[imagesource:wonderai]
When a child, who can barely feed themself, pinches out at a butterfly flying past in an effort to zoom in, then consider the alarm bells as ringing.
This is our moment to realise that the human race is breeding and raising ‘iPad kids’.
VICE shared that story of a two-year-old who mistook reality itself as a big screen, raising concern for the new generation rising in our midst. Millennials, as it turns out, are to blame for raising “bizarre and behaved” children, glued to screens.
Ironically, there’s a whole subject on TikTok that shares in the fear of raising a generation of iPad kids. The term ‘iPad kids’ is used to refer to children who are raised without restrictions on their screen time. Think screaming when their device is taken away, having total disinterest in speaking to others, having no idea how to play with actual toys and little to no imagination.
People sharing thoughts about iPad kids: pic.twitter.com/ctS60BaPfL
— Jules Terpak (@julesterpak) November 12, 2023
Although this advice seems rich coming from a 20-something self-proclaimed social scholar, recording an impassioned front-facing TikTok, he actually makes some really valuable points.
He is ultimately bringing to light the bad parenting that is rampant thanks to the quick and easy mollifier of the iPad:
“If I’m older,” he says with youthful vim, “and I have my kids, and I bring them to a restaurant and I see fellow parents at the table next to me and their kids have iPads, in a restaurant, in public, I’m gonna scream… Can you not make your child behave for more than five seconds? Can you not give your child enough attention and actually converse with them? Why do you have to give them an iPad to make them shut up?”
Sure, the stressed-out parents who have come up close and personal with temper tantrums and prolonged sleep deprivation will say this dude has no leg to stand on, but the facts remain; Gen Alpha – AKA anyone born between 2010 and 2024 – are defined and utterly consumed by the digital world.
As a millennial, when I was 13, I got my first flip phone, which I used to make prank calls and chat with people on BBM. Today’s 13-year-olds are a whole other species.
With a 2017 study from Common Sense Media finding that nearly 80 percent of children have access to an iPad or other type of tablet, these days it’s stranger for a kid to be offline than extremely online.
Are Gen Alpha kids really “a terrifying nightmare to deal with,” as another TikTokker puts it? And are iPads and screens really to blame?
Ryan Lowe, a child and adolescent psychotherapist and spokesperson for the Association of Child Psychotherapists, said that most of the points raised in the viral TikTok “are valid and well observed”:
“The issue with screens is not that they are terrible in themselves, but that they are being used as babysitters, and to shut children up.” This means they’re not playing or engaging with the world around them, or being included in conversations.
“Really importantly,” she adds, “it means they’re not learning the basic skills of patience and containing themselves long enough to manage something difficult or frustrating.” This can disadvantage kids because “if a device is put in front of a child the minute they start to fret or find things difficult, then that’s the only way they learn to cope with difficult feelings”. This can then prompt the kind of “bad” behaviour these Gen Z TikTokkers have noticed.
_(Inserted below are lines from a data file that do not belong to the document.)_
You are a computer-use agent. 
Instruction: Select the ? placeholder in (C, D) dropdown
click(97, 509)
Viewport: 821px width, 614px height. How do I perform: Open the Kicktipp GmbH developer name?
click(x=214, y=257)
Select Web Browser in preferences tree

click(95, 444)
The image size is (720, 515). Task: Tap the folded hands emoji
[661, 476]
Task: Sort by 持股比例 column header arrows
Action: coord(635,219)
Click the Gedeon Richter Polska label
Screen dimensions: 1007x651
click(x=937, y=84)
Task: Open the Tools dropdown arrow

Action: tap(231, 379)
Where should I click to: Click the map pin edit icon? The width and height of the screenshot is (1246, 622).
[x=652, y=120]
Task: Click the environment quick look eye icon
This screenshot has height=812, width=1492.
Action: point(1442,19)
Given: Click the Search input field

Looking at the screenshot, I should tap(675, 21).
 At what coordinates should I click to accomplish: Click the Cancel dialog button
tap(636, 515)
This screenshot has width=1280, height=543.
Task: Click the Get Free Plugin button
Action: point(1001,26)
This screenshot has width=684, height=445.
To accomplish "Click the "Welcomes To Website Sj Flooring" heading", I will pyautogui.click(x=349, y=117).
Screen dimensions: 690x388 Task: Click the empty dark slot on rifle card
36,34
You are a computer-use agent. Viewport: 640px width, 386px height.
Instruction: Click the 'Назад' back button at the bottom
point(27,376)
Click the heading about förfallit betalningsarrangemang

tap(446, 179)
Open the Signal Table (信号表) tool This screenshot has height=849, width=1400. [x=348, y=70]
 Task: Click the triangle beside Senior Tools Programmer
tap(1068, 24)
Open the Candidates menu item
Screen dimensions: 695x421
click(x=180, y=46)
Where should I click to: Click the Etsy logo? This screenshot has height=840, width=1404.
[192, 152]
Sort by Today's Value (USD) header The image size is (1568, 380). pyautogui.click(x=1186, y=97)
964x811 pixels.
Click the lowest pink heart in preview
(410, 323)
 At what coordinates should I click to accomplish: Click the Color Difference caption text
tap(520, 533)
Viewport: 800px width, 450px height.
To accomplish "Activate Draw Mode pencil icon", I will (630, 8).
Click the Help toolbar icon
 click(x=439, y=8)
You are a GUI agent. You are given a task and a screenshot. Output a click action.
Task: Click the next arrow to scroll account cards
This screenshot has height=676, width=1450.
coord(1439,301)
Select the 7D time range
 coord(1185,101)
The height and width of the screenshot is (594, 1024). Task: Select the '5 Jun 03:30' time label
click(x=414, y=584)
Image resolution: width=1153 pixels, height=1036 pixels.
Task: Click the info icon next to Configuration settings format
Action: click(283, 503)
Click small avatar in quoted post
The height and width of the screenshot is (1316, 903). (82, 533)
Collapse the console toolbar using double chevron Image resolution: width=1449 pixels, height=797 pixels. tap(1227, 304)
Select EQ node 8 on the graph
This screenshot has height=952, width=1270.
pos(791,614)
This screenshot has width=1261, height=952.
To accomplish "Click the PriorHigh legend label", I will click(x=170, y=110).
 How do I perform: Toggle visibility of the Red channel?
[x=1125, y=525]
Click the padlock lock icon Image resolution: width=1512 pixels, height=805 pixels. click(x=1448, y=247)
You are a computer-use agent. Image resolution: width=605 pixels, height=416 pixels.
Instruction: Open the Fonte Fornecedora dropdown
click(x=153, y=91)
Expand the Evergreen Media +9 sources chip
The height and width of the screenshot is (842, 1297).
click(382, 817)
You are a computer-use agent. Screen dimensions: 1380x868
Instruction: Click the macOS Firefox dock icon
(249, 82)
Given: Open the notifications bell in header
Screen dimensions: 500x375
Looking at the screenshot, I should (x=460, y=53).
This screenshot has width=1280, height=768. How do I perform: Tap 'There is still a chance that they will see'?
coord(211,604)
Lowe mentioned that the children will have no strategies and no experience in managing their feelings or dealing with frustration, adding that their behaviour and their capacity to learn in classrooms will be significantly affected.
@squishiesophie2 my opinion on “ipad kids” #squishiesophie #ipadkids #internetsafety ♬ original sound – Sophie Puchulu
Behavioural and neurodevelopmental optometrist Bhavin Shah says there are a couple of other really important consequences of iPad use. She mentions short-sightedness as one, along with underdeveloped fine motor skills and difficulty in visual-spatial awareness, “because children are used to a 2D world instead of the real one”.
While iPads at home and in restaurants are not ideal, reports also suggest the ‘blended learning and classroom technology’ scene also does damage.
According to new research from Impero Software, a survey conducted with 2000 secondary school students found a quarter had watched harmful or violent content online while in the classroom, and 17 percent were watching it on a school device. More than one in ten (13 percent) have viewed X-rated content such as porn, and 10 percent have used gambling sites – again, all in the classroom.
There is evidence enough that we might be raising a “fleet of clumsy, myopic tyrants” that will be exposed to more scarring screen time than ever before.
“I do think we should be concerned about the amount of screen time that young children are exposed to,” Lowe concludes. “We are so careful about what we give our children to eat, we would never feed them addictive substances at a young age. I think it’s important to expand this to what is being put into children’s minds, to carefully bring up our children to be able to manage their own minds and feelings, and to carefully distinguish the difference between screens enabling them and disabling them.”
This is your cue to give your kid more face-to-face time and less screen time.